**WHAT IS BEING ASKED:** Word-for-word transcription is needed for all of the entries.

**LISTED RECORDS:**

++++++

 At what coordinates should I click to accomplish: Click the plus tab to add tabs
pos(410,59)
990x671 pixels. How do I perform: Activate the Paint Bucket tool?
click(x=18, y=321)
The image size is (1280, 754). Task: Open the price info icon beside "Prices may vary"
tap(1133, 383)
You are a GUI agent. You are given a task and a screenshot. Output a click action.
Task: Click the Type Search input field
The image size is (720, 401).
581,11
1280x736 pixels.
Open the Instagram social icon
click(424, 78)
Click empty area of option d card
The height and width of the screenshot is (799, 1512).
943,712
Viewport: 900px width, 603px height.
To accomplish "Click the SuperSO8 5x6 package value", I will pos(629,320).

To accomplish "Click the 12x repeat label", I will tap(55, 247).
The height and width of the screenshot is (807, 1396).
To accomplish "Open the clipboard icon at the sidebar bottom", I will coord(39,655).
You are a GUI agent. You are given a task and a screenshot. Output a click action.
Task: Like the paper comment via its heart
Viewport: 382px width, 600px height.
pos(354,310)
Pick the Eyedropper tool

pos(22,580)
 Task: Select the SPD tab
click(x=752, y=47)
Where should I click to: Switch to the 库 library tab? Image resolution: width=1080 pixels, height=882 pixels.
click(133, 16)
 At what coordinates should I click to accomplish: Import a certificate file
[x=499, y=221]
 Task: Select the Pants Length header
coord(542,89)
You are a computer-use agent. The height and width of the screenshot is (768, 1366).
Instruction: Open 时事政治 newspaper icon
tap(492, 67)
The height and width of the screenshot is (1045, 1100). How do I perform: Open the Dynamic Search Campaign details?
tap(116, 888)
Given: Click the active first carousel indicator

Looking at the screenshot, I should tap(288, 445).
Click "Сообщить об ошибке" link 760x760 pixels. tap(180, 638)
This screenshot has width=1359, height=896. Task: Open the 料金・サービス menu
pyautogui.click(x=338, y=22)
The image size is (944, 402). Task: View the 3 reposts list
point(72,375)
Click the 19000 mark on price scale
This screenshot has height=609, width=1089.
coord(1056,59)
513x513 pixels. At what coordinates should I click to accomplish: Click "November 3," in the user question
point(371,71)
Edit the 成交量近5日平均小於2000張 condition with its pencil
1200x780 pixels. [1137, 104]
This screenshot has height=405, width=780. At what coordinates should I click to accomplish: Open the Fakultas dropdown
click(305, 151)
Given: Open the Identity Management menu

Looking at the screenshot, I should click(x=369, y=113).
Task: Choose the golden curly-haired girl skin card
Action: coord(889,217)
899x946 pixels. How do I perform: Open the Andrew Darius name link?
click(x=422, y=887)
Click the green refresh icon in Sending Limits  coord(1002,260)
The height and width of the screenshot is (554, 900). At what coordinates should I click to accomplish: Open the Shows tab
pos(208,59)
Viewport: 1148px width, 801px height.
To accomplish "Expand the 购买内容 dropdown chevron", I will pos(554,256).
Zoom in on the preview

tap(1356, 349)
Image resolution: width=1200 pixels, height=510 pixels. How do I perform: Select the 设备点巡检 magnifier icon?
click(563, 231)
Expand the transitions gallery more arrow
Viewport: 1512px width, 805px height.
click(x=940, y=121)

++++++

**EXERCISE RESULT:**
 At what coordinates should I click to accomplish: Click the plus tab to add tabs
pos(410,59)
990x671 pixels. How do I perform: Activate the Paint Bucket tool?
click(x=18, y=321)
The image size is (1280, 754). Task: Open the price info icon beside "Prices may vary"
tap(1133, 383)
You are a GUI agent. You are given a task and a screenshot. Output a click action.
Task: Click the Type Search input field
The image size is (720, 401).
581,11
1280x736 pixels.
Open the Instagram social icon
click(424, 78)
Click empty area of option d card
The height and width of the screenshot is (799, 1512).
943,712
Viewport: 900px width, 603px height.
To accomplish "Click the SuperSO8 5x6 package value", I will pos(629,320).

To accomplish "Click the 12x repeat label", I will tap(55, 247).
The height and width of the screenshot is (807, 1396).
To accomplish "Open the clipboard icon at the sidebar bottom", I will coord(39,655).
You are a GUI agent. You are given a task and a screenshot. Output a click action.
Task: Like the paper comment via its heart
Viewport: 382px width, 600px height.
pos(354,310)
Pick the Eyedropper tool

pos(22,580)
 Task: Select the SPD tab
click(x=752, y=47)
Where should I click to: Switch to the 库 library tab? Image resolution: width=1080 pixels, height=882 pixels.
click(133, 16)
 At what coordinates should I click to accomplish: Import a certificate file
[x=499, y=221]
 Task: Select the Pants Length header
coord(542,89)
You are a computer-use agent. The height and width of the screenshot is (768, 1366).
Instruction: Open 时事政治 newspaper icon
tap(492, 67)
The height and width of the screenshot is (1045, 1100). How do I perform: Open the Dynamic Search Campaign details?
tap(116, 888)
Given: Click the active first carousel indicator

Looking at the screenshot, I should tap(288, 445).
Click "Сообщить об ошибке" link 760x760 pixels. tap(180, 638)
This screenshot has width=1359, height=896. Task: Open the 料金・サービス menu
pyautogui.click(x=338, y=22)
The image size is (944, 402). Task: View the 3 reposts list
point(72,375)
Click the 19000 mark on price scale
This screenshot has height=609, width=1089.
coord(1056,59)
513x513 pixels. At what coordinates should I click to accomplish: Click "November 3," in the user question
point(371,71)
Edit the 成交量近5日平均小於2000張 condition with its pencil
1200x780 pixels. [1137, 104]
This screenshot has height=405, width=780. At what coordinates should I click to accomplish: Open the Fakultas dropdown
click(305, 151)
Given: Open the Identity Management menu

Looking at the screenshot, I should click(x=369, y=113).
Task: Choose the golden curly-haired girl skin card
Action: coord(889,217)
899x946 pixels. How do I perform: Open the Andrew Darius name link?
click(x=422, y=887)
Click the green refresh icon in Sending Limits  coord(1002,260)
The height and width of the screenshot is (554, 900). At what coordinates should I click to accomplish: Open the Shows tab
pos(208,59)
Viewport: 1148px width, 801px height.
To accomplish "Expand the 购买内容 dropdown chevron", I will pos(554,256).
Zoom in on the preview

tap(1356, 349)
Image resolution: width=1200 pixels, height=510 pixels. How do I perform: Select the 设备点巡检 magnifier icon?
click(563, 231)
Expand the transitions gallery more arrow
Viewport: 1512px width, 805px height.
click(x=940, y=121)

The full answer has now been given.